Use a good text editor like SublimeText, Atom, or VSCode to write code, slides, and papers. Word processors aren't text editors. Your text editor should, at minimum, offer you syntax highlighting, tab autocomplete, and multiple selection. We recommend VSCode, which supports Git, remote development via SSH, and a GitHub extension.
Our approach assumes that you'll use Unix/Linux/MacOSX. Plain-text social science lives at the *nix command line. Gentzkow and Shapiro: "The command line is our means of implementing tools." Per Janssens (2014): "the command line is: agile, augmenting, scalable, extensible, and ubiquitous." Here are four intros to the Linux shell:
-
Grant McDermott's "Learning to love the shell" via his Data science for economists
-
William E. Shotts, Jr's "Learning the Shell"
Getting started at the command line can be a little overwhelming, but it's well worth it. While you can use GUI apps to interact with most of our workflow (e.g., GitHub Desktop), automation of some key parts relies on shell scripts. See logbook entry A.9 for a haphazard collection of shell tips.
Beyond *nix, the rest of the research workflow is language-agnostic: it applies to everything from Stata to Julia. In fact, the task-based approach naturally facilitates using different languages for different tasks.

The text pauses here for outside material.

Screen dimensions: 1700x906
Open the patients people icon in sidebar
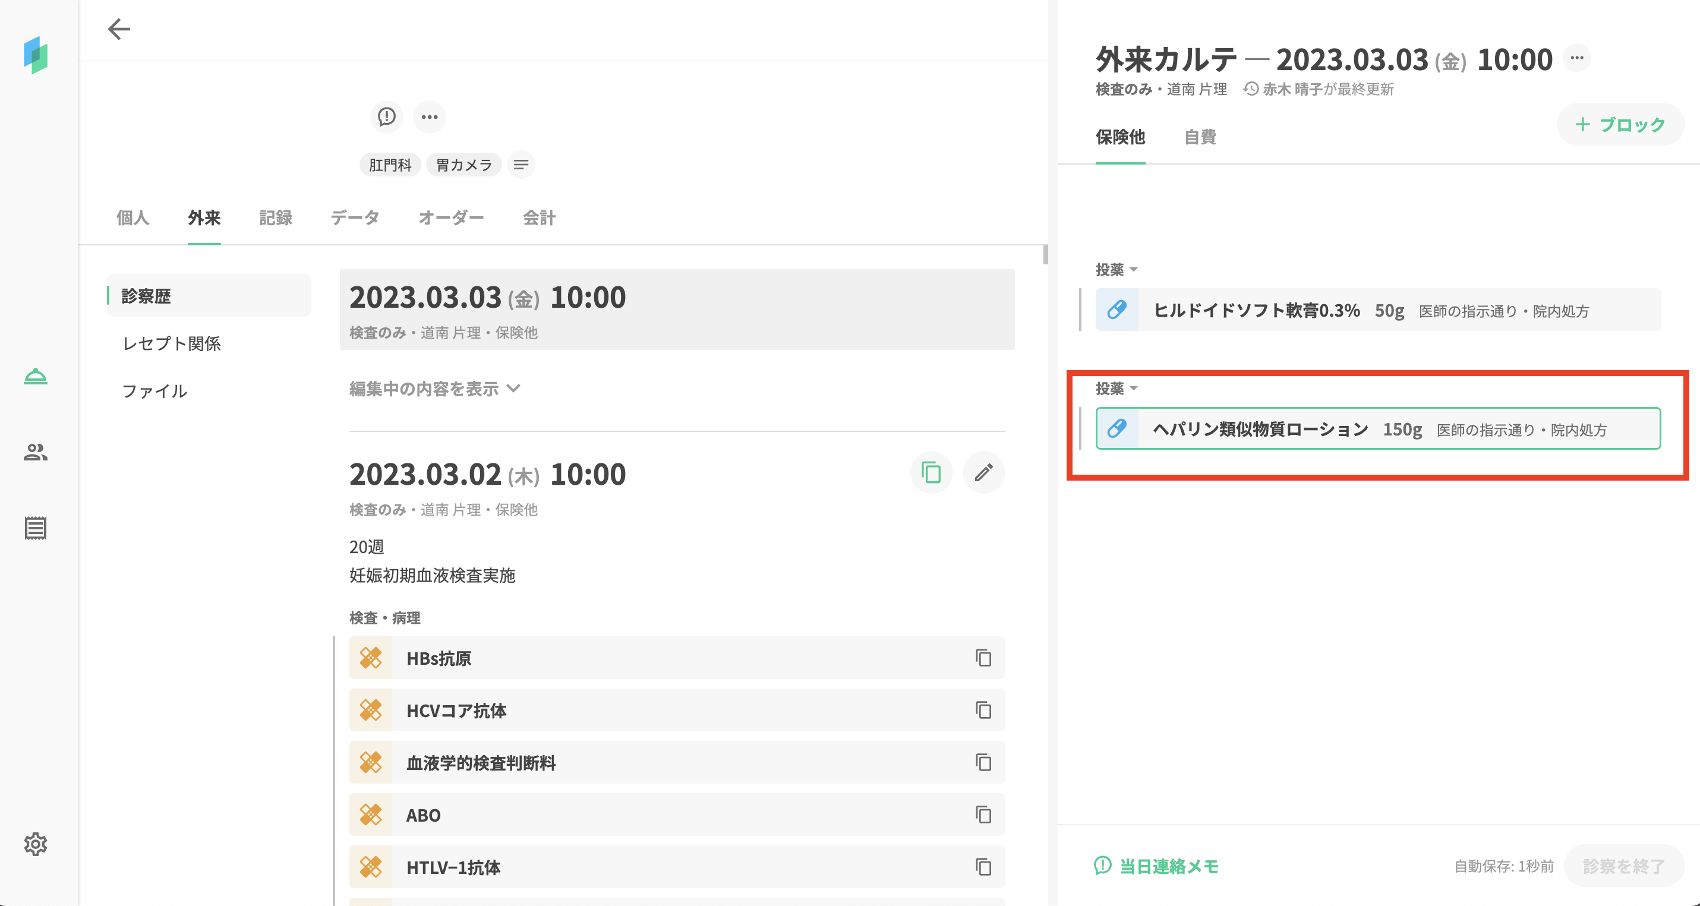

I have five criteria in mind when evaluating a research workflow:
-
Replicability: Can the research results be reproduced starting from the raw data?
-
Portability: If I install a fresh copy of the project on a new computer, what are the startup costs before I can run the code?
-
Modularity: Can a coauthor work on a task using the provided inputs without having to look upstream at the code that produced those inputs?
-
Dependencies: In the event of a data update, how do you know which pieces of code need to be run (and in what order)?
-
History: If results have changed, can I discern the relevant code changes and their authors?
After reading the rest of this chapter, you should be able to say how our workflow answers each of these questions.